Et maintenant ? En France, Gallimard devrait poursuivre la réédition d'une partie de son catalogue, avec en point d'orgue la sortie programmée de Night of The Necromancer (sous le titre La Nuit du Nécromancien) en novembre 2012. Le 25 mai dernier est sorti Chevaliers - Journal d'un héros, qui assume pleinement d'être un « bande dessinée dont vous êtes le héros ». L'aventure est découpée en sections numérotées d'une ou plusieurs case(s) et le lecteur progresse exactement à la manière des LVH. Cet ouvrage a été très bien reçu et une suite serait déjà dans les tuyaux.
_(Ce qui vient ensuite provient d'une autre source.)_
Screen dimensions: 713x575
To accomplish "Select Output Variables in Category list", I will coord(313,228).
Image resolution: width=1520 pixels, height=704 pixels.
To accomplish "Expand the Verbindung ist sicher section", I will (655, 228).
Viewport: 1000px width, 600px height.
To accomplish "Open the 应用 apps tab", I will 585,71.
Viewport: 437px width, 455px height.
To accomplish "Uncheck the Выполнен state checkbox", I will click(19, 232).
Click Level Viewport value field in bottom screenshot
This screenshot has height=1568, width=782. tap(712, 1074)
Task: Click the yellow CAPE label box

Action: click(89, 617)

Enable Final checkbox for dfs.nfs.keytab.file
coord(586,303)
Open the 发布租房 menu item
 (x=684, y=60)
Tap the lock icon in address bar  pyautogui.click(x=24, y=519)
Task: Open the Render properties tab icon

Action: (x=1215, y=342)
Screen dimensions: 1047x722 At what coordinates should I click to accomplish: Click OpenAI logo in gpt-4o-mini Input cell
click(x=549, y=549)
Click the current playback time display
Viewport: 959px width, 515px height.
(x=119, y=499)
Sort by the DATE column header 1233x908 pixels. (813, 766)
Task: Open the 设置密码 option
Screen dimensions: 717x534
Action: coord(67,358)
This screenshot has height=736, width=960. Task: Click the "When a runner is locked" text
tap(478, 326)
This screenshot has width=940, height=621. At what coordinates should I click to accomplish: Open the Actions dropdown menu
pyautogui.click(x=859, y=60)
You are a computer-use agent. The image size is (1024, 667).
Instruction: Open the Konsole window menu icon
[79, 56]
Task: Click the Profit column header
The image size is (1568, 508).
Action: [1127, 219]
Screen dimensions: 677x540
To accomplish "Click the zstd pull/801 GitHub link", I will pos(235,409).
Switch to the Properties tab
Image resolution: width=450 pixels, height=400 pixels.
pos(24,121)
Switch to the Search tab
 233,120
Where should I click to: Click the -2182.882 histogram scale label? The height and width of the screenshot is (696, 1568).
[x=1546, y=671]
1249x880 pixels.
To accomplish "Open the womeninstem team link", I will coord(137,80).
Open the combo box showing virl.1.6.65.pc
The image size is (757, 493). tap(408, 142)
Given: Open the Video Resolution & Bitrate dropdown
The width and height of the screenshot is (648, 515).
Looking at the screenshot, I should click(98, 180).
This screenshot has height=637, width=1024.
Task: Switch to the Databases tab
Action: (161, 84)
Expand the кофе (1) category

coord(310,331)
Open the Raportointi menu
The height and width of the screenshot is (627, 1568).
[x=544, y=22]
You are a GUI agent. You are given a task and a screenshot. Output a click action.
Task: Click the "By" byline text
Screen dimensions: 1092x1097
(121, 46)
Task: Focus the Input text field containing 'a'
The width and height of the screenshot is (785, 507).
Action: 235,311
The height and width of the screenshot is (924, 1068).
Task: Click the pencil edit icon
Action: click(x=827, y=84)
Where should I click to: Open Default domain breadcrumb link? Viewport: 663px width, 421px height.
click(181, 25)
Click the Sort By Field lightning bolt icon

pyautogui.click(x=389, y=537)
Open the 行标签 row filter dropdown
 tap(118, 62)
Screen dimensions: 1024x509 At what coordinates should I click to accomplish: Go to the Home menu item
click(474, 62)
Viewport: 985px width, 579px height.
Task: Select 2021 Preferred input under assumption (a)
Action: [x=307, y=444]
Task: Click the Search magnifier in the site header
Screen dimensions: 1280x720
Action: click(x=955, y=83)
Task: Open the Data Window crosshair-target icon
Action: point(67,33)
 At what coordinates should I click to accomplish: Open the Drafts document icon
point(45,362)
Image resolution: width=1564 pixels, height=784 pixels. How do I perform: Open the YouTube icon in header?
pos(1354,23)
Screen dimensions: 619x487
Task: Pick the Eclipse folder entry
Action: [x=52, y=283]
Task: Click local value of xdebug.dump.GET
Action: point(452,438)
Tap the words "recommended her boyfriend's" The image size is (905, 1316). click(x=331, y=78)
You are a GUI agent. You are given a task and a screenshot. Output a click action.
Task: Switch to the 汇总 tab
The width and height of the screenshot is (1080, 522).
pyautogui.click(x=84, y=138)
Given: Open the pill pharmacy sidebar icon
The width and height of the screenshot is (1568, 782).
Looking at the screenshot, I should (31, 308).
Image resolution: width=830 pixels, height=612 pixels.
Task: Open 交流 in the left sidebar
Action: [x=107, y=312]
En Angleterre, Jonathan Green plancherait déjà sur un nouveau Fighting Fantasy, dont l'action se déroulerait au sein d'une prison de laquelle il faudrait s'échapper.
Par ailleurs, les nouvelles technologiques que sont les smartphones ou les tablettes numériques offrent à la fois des possibilités économiques (suppression des frais d'impression) et pratiques (automatisation et gestion des règles) très avantageuses pour le genre du livre-jeu. La société TinManGames propose notamment des aventures inédites tandis que Big Blue Bubble convertir progressivement les Fighting Fantasy à ce format. On peut espérer que des sociétés françaises, voire même Gallimard, appliquent ces idées prometteuses dans la langue de Molière.
Le livre-jeu va-t-il donc renaître à l'heure du numérique, justement grâce aux nouvelles possibilités offertes par les technologies actuelles ? Les prochains mois devraient être décisifs pour savoir si ces nouveautés sont seulement un feu de paille ou les prémisses d'une véritable résurrection de la littéraction, trente années exactement après sa popularisation.
Cette page est une adaptation de l'article d'Oliver Monseur (Paragraphe 14) Essai sur une histoire du livre-jeu, paru dans La Feuille d'Aventure en Septembre 2005. Adaptation réalisée par Aragorn, avec divers auteurs pour les compléments d'information.
1 Une théorie récurrente voudrait que James Campbell soit en fait un pseudonyme sous lequel se cacherait un auteur français, aucune trace d'une édition non-française n'ayant été trouvée. Le nom de Jean-François Ménard, principalement connu pour son travail de traducteur, en particulier pour la saga des Harry Potter, a été évoqué, mais sans preuve à ce jour.